At breakfast I told Morgan Fouesneau (MPIA) my desiderata for a set of matplotlib color maps: I want a map that indicates intensity (dark to bright, say), a map that indicates a sequential value (mass or metallicty or age, say), a map that indicates residuals away from zero that de-emphasizes the near-zero values, and a map that is the same but that emphasizes the near-zero values. I want the diverging maps to never hit pure white or pure black (indeed none of these maps should) because we always want to distinguish values from “no data”. And I want them to be good for people with standard color-blindness. But here's the hard part: I want all four of these colormaps to be drawn from the same general palette, so that a scientific paper that uses them will have a consistent visual feel.

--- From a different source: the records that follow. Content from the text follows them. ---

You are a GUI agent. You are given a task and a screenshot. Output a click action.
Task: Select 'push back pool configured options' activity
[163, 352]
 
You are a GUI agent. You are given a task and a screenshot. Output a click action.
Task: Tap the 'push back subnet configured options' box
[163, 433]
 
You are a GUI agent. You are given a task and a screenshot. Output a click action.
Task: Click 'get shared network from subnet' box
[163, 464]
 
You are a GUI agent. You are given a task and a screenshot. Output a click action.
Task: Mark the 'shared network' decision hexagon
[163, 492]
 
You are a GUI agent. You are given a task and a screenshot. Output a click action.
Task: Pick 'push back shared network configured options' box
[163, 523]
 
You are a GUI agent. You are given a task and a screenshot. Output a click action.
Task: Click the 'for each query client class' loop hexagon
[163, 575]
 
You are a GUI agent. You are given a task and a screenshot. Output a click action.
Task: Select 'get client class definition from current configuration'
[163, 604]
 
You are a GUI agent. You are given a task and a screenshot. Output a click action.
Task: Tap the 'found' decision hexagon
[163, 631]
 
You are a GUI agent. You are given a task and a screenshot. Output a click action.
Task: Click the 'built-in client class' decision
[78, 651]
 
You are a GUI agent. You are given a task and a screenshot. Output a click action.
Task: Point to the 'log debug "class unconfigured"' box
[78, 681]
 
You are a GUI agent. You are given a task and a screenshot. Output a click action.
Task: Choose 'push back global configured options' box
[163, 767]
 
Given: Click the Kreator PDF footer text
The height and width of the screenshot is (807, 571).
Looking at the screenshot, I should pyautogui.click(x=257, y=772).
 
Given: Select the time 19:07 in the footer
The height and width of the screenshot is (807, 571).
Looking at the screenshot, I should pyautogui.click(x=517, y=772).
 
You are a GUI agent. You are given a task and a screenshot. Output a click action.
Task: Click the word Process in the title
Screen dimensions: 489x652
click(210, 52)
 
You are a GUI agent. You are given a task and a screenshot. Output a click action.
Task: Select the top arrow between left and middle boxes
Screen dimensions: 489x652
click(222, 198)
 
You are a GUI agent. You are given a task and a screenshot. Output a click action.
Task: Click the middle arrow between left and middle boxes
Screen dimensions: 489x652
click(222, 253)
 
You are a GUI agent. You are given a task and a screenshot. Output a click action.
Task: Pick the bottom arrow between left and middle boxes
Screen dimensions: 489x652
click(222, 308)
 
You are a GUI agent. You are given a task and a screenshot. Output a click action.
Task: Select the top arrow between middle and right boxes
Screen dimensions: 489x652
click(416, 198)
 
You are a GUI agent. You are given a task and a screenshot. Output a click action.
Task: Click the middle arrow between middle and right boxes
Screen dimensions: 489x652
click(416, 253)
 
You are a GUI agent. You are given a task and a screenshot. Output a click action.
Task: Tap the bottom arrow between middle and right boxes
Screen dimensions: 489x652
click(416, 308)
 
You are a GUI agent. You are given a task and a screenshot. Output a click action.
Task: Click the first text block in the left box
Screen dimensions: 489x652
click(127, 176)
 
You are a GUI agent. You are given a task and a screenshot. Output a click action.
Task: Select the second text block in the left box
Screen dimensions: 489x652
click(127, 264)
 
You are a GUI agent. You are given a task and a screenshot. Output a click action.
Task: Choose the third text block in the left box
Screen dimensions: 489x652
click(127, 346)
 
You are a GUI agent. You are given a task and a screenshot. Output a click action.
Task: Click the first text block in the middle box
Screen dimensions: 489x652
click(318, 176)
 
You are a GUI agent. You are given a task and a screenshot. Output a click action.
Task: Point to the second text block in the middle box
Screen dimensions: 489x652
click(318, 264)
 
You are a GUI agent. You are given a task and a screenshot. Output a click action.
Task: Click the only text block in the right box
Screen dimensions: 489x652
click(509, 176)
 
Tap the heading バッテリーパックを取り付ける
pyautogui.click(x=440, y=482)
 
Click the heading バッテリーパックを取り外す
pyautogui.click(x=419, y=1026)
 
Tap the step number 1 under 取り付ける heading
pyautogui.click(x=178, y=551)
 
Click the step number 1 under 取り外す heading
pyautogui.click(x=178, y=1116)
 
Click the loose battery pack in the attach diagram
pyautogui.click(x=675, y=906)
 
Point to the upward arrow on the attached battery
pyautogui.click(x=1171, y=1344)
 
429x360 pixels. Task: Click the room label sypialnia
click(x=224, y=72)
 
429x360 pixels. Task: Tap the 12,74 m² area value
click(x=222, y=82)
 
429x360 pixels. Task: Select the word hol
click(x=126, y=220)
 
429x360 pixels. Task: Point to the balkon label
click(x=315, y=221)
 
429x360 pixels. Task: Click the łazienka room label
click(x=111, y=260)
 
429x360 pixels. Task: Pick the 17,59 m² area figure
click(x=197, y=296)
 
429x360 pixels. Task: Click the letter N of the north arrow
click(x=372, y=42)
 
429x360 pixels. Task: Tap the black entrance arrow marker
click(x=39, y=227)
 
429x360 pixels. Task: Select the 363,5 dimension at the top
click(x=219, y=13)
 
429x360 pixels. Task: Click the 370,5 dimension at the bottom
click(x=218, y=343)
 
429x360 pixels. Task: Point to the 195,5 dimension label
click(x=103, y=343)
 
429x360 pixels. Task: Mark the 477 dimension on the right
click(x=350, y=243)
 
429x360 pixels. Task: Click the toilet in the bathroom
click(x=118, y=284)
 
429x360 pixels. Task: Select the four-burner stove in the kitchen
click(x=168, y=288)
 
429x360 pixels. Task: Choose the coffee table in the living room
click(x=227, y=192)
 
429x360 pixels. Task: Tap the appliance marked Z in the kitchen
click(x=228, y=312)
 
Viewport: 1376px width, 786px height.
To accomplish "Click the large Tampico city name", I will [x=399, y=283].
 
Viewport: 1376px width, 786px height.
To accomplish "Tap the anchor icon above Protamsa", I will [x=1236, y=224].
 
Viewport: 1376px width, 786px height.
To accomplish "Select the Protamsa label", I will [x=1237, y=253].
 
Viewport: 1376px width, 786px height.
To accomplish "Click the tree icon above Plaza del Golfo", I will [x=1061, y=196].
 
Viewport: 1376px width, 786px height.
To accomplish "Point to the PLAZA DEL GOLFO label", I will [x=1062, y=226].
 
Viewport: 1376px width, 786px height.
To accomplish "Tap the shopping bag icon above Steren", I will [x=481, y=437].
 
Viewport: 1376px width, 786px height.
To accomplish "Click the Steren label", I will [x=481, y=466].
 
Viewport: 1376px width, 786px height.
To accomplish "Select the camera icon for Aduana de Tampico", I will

Before lunch, Ness and I met with Marie Martig (MPIA) and Fouesneau to go through our stellar age results. Martig and Fouesneau are writing up a method to use carbon and nitrogen features to infer red-giant ages and masses. Ness and I are writing up our use of The Cannon to get red-giant ages and masses. It turns out that The Cannon (being a brain-dead data-driven model) has also chosen, internally, to use carbon and nitrogren indicators. This is a great endorsement of the Martig and Fouesneau method and project. Because they are using their prior beliefs about stellar spectroscopy better than we are, they ought to get more accurate results, but we haven't compared in detail yet.
Late in the day, Foreman-Mackey and I discussed K2 and Kepler projects. We discussed at length the relationship between stellar multiplicity and binary and trinary (and so on) populations inference. Has all this been done for stars, just like we are doing it for exoplanets? We also discussed candidate (transiting candidate) vetting, and the fact that you can't remove the non-astrophysics (systematics-induced) false positives unless you have a model for all the things that can happen.